Against Armagh that day, the genius who had plundered 1-38 back in the 1995 championship had been diminished by the passage of time and severely hampered by an ankle injury. Yet, Harte’s masterstroke was to let him start the game before taking him off, and then re-introducing him near the end. His re-appearance at a point in crucial matches when Armagh were traditionally strongest was a brilliant psychological maneuver, lifting his team and supporters and dismaying their opponents.
Better yet, from the podium that afternoon, the captain showed a keen sense of history when paying tribute to the Tyrone side of 1986 that had briefly threatened to dethrone the great Kerry team. Apart from crediting those individuals with lighting “a flame that is still burning,” Canavan remembered all of those other players who had played on county teams without success through the decades. There was a time when objective football fans everywhere would have expected him to end up as one more of that number. That he didn’t is largely down to the fact his determination has always matched the size of his talent.
“He’s been around so long but he’s still so committed to the task,” said Mickey Harte a couple of years back. “People don’t fully appreciate what he has to offer. You see the football ability on the field: the skill, the vision, the finishing, but there’s a hidden ingredient that you only recognize when you’re close to him, working with him.”
Canavan’s longevity is all the more remarkable given the sapping nature of the Ulster championship. It has been the most competitive of the provincial competitions over the past 10 years or so. The sheer intensity of the local rivalries has probably cut short a few inter-county careers and yet, a small forward like Canavan has shipped the punishment, dished out some of his own, and survived. Despite a raft of injury problems that would have forced lesser men to call it quits, his presence even in a cameo role next Sunday will be a fitting end to what has been a marvelous career.

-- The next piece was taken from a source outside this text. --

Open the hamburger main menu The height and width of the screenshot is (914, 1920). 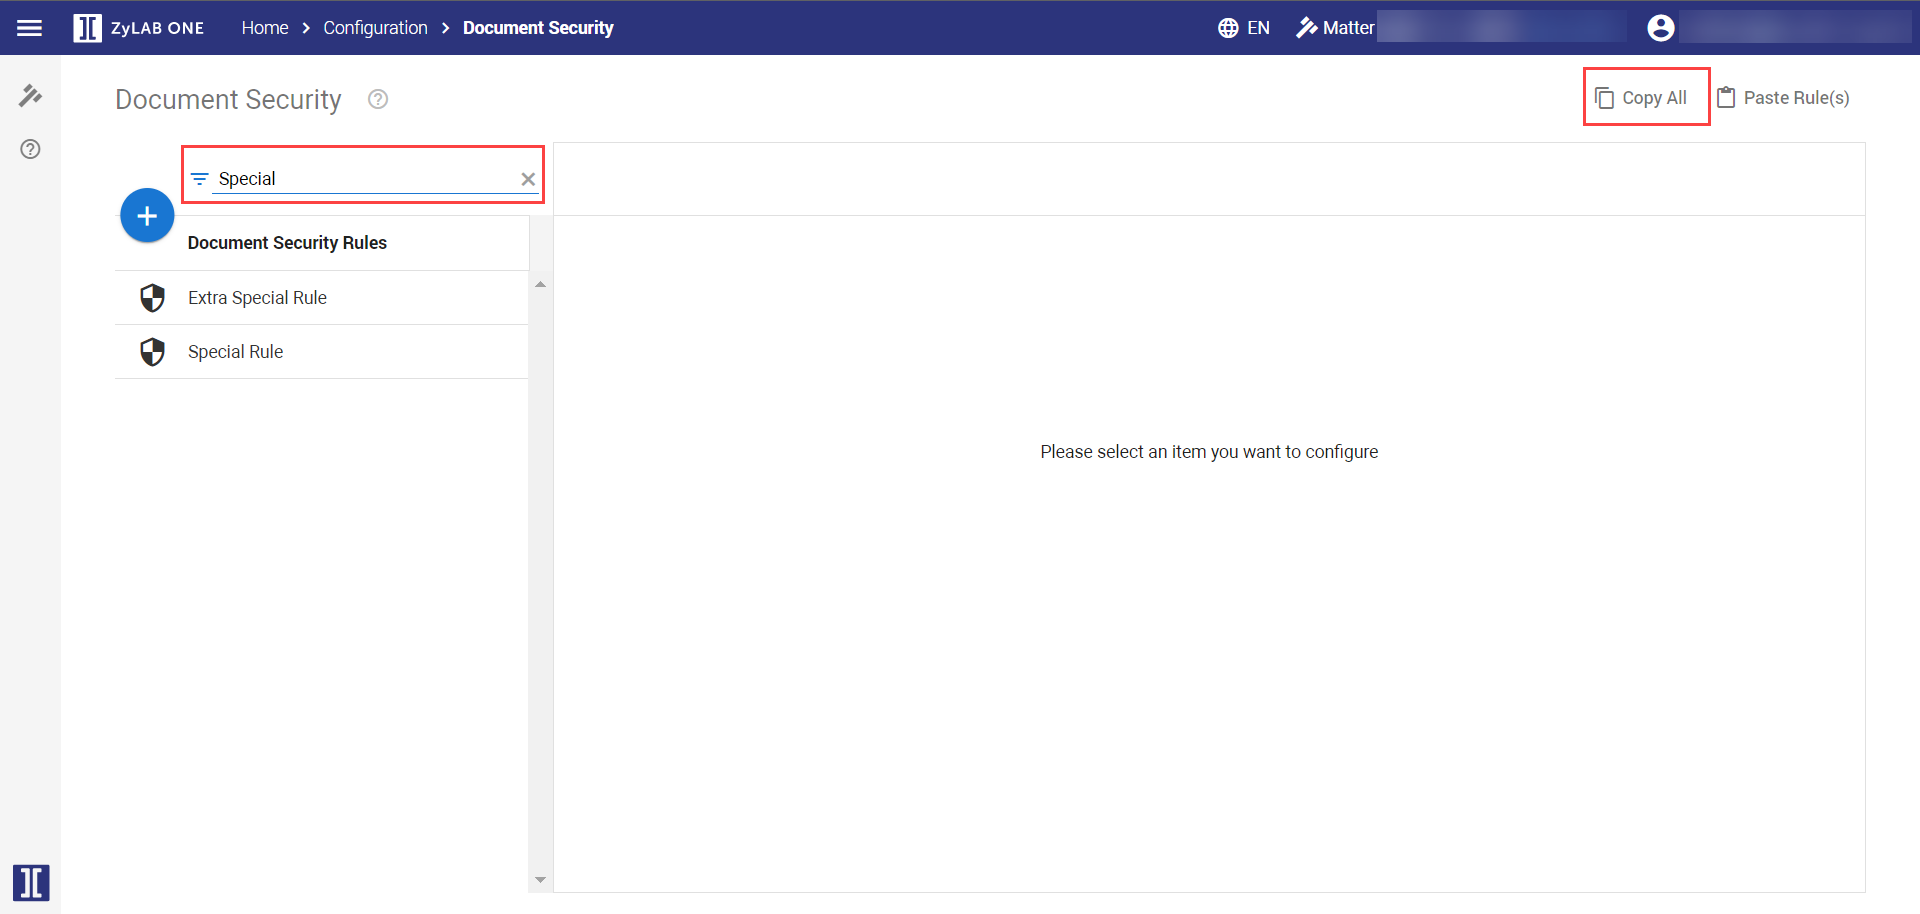coord(30,28)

“I’ve been there when we’ve lost an All-Ireland final and I know what it’s like — and it’s not a nice feeling,” said Canavan after beating Armagh. “I don’t want to anticipate us being in that position again. No All-Ireland is easy won, especially when it’s against the quality of a team like Kerry. Obviously I’m delighted with yesterday’s result and relieved to have got over such a difficult hurdle but the unfortunate thing is that there were no medals given out. We will be looking for big improvements and will be on our guard because they are a hungry team.”
If Kerry can be described as hungry, there are no words for the appetite that Canavan has brought to the fray.